## Directions for this task
Determine the number of lines in the data that contain "computer", and write only that number.

---

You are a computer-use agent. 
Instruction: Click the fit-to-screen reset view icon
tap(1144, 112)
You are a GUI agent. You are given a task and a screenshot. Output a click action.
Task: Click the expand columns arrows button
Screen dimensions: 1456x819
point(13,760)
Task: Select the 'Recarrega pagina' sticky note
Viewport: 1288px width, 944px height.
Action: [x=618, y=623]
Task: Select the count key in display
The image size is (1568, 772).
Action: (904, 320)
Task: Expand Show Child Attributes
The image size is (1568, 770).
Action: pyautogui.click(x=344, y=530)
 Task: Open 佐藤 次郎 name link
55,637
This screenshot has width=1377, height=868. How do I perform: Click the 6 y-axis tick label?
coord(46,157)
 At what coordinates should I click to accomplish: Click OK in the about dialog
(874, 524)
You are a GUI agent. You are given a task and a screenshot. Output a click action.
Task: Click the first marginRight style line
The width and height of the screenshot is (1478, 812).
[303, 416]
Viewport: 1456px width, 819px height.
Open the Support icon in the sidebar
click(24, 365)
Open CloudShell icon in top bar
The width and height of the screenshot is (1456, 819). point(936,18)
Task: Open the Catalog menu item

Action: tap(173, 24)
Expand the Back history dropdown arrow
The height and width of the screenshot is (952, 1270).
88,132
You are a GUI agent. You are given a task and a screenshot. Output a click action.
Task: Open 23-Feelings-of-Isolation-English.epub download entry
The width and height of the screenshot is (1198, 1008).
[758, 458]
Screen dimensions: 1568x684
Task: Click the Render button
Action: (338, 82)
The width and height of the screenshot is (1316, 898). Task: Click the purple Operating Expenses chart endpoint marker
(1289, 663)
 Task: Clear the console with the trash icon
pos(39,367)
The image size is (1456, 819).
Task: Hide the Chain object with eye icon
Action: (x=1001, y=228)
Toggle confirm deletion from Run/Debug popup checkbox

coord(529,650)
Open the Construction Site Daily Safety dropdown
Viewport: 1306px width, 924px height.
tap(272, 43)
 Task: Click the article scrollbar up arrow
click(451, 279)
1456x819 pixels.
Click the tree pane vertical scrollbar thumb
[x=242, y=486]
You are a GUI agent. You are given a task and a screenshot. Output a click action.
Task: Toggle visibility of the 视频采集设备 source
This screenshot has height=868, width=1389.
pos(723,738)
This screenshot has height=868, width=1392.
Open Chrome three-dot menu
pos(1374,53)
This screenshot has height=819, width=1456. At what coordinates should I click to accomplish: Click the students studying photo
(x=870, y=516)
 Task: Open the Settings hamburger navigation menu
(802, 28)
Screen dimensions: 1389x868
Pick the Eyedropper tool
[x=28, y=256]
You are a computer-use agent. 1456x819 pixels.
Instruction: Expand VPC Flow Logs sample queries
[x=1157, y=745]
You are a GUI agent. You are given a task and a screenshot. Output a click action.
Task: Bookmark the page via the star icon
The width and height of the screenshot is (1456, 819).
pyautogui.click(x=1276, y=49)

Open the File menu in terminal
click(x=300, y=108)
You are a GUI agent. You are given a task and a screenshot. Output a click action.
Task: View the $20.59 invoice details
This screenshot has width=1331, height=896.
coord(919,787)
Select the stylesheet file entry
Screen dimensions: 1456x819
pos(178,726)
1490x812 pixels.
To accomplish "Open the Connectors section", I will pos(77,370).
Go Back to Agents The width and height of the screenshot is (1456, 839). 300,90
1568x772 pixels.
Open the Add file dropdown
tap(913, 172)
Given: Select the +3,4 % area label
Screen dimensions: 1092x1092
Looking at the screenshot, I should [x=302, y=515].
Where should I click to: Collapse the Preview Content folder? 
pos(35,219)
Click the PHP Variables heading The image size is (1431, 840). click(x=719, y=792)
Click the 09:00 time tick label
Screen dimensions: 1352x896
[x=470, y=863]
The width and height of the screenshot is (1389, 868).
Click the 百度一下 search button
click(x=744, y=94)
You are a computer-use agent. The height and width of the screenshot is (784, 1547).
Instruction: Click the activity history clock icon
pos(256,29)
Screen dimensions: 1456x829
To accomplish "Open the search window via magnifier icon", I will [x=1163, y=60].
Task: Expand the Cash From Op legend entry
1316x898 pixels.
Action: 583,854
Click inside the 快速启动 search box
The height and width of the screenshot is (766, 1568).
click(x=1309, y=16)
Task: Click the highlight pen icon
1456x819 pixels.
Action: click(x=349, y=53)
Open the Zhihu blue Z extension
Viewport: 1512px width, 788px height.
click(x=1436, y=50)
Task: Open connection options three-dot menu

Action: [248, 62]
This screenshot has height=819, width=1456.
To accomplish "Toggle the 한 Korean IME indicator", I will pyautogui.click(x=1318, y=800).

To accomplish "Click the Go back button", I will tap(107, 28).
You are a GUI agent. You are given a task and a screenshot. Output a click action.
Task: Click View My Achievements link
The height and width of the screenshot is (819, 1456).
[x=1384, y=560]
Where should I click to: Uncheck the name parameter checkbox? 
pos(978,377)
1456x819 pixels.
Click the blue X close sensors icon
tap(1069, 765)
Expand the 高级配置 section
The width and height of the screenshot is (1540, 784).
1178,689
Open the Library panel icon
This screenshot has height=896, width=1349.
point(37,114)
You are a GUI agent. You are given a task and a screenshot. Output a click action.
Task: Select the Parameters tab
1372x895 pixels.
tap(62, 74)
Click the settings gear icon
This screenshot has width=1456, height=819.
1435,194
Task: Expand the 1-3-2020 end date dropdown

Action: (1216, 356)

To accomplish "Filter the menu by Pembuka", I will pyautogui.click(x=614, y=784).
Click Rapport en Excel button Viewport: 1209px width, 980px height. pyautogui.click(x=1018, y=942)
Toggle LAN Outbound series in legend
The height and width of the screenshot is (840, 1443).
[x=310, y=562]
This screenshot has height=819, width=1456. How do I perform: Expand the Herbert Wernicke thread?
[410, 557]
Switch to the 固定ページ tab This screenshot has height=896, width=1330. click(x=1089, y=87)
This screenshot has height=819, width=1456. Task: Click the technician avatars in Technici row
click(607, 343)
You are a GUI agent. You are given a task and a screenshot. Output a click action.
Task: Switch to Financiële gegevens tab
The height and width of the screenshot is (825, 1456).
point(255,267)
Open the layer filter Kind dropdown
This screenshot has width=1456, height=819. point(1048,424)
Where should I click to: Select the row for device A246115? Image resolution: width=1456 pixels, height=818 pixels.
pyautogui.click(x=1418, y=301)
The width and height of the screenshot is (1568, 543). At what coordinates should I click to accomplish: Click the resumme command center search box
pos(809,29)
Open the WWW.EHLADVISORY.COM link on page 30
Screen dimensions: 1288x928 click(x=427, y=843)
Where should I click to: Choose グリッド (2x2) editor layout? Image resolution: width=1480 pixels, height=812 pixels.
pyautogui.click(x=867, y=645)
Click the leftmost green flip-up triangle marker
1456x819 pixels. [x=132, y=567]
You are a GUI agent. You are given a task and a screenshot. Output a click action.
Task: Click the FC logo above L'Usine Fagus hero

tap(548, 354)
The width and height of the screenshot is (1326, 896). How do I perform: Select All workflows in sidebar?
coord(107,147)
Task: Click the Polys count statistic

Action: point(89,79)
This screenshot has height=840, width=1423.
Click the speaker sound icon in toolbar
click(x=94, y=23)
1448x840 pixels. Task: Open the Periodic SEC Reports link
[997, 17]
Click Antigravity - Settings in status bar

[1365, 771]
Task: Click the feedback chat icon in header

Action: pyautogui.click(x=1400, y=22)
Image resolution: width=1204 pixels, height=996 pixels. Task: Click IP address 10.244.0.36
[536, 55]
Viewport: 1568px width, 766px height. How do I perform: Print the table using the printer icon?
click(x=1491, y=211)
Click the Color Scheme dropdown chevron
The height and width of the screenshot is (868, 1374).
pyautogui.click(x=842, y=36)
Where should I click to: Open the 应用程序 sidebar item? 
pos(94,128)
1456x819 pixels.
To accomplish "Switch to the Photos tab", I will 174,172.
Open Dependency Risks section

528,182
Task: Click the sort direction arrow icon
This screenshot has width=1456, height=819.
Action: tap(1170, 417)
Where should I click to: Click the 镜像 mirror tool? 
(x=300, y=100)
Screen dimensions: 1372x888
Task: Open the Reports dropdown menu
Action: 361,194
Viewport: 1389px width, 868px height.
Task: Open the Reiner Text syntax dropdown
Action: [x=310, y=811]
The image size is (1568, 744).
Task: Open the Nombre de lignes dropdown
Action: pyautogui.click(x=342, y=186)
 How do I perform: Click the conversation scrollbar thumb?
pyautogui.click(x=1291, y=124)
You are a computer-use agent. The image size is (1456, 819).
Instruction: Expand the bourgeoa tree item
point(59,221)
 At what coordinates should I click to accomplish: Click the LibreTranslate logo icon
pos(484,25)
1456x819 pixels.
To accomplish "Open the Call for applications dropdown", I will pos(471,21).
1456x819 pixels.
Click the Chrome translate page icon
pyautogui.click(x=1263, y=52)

---

## Solution to this task
4